▶ **Your goal**: Write out the lines below word for word, starting at the line that contains "Describe the element" and ending at the line that contains "What do you".

▶ **Dataset entries**:

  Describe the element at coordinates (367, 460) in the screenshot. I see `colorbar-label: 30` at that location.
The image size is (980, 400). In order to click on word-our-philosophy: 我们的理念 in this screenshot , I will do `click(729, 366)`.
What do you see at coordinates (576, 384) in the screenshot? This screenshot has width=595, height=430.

---

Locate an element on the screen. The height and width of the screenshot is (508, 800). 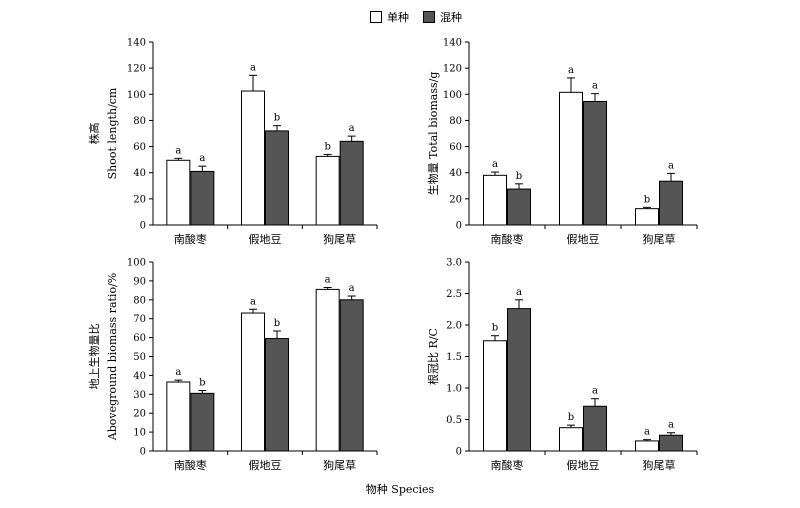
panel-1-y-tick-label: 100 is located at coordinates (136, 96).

▶ **Problem solution**:
  Describe the element at coordinates (367, 460) in the screenshot. I see `colorbar-label: 30` at that location.
The image size is (980, 400). In order to click on word-our-philosophy: 我们的理念 in this screenshot , I will do `click(729, 366)`.
What do you see at coordinates (576, 384) in the screenshot? This screenshot has width=595, height=430.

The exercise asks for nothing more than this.